Revision gegen LG-Urteil wegen räuberischer Erpressung als unbegründet verworfen
- Gericht
- BGH
- Spruchkörper
- 3. Strafsenat
- Aktenzeichen
- 3 StR 434/89
- Datum
- 31.01.1990
- Rechtsgebiet
- Strafrecht
Abstrakte Rechtssätze
Eine Revision ist als unbegründet zu verwerfen, wenn die gerichtliche Nachprüfung nach § 349 Abs. 2 StPO keinen Rechtsfehler zum Nachteil des Angeklagten ergibt.

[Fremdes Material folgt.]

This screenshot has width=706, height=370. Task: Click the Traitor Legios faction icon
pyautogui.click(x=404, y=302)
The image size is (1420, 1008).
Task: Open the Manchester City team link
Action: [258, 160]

Derjenige, dessen Revision verworfen wird, hat die Kosten des Rechtsmittels zu tragen, soweit das Gericht dies anordnet.
Beschlüsse über unmittelbar im Urteil getroffene Kostenentscheidungen können durch die für die Beschwerde zuständige Instanz überprüft werden.
Der Antrag des Generalbundesanwalts kann zur Einleitung der Revisionsentscheidung führen; das Revisionsgericht prüft die sachlichen Rechtfertigungsgründe unabhängig von der Antragstellung.
Vorinstanzen
Landgericht Lübeck, 22. Juni 1989
Rubrum
BUNDESGERICHTSHOF 3 StR 434/89
BESCHLUSS
in der Strafsache
gegen
den Hafenarbeiter Peter K, geboren am ███ 1954 in ██ █████,
wegen räuberischer Erpressung u. a.
Der 3. Strafsenat des Bundesgerichtshofs hat auf Antrag des Generalbundesanwalts und nach Anhörung des Beschwerdeführers am 31. Januar 1990 einstimmig
Tenor
Die Revision des Angeklagten gegen das Urteil des Landgerichts Lübeck vom 22. Juni 1989 wird als unbegründet verworfen, da die Nachprüfung des Urteils auf Grund der Revisionsrechtfertigung keinen Rechtsfehler zum Nachteil des Angeklagten ergeben hat (§ 349 Abs. 2 StPO).
Der Beschwerdeführer hat die Kosten des Rechtsmittels sowie die den Nebenklägerinnen im Revisionsverfahren erwachsenen notwendigen Auslagen zu tragen.
Zur Entscheidung über die sofortige Beschwerde der Nebenklägerinnen gegen die Kostenentscheidung im Urteil des Landgerichts ist das Beschwerdegericht zuständig (vgl. BGH bei Pfeiffer/Miebach NStZ 1985, 496).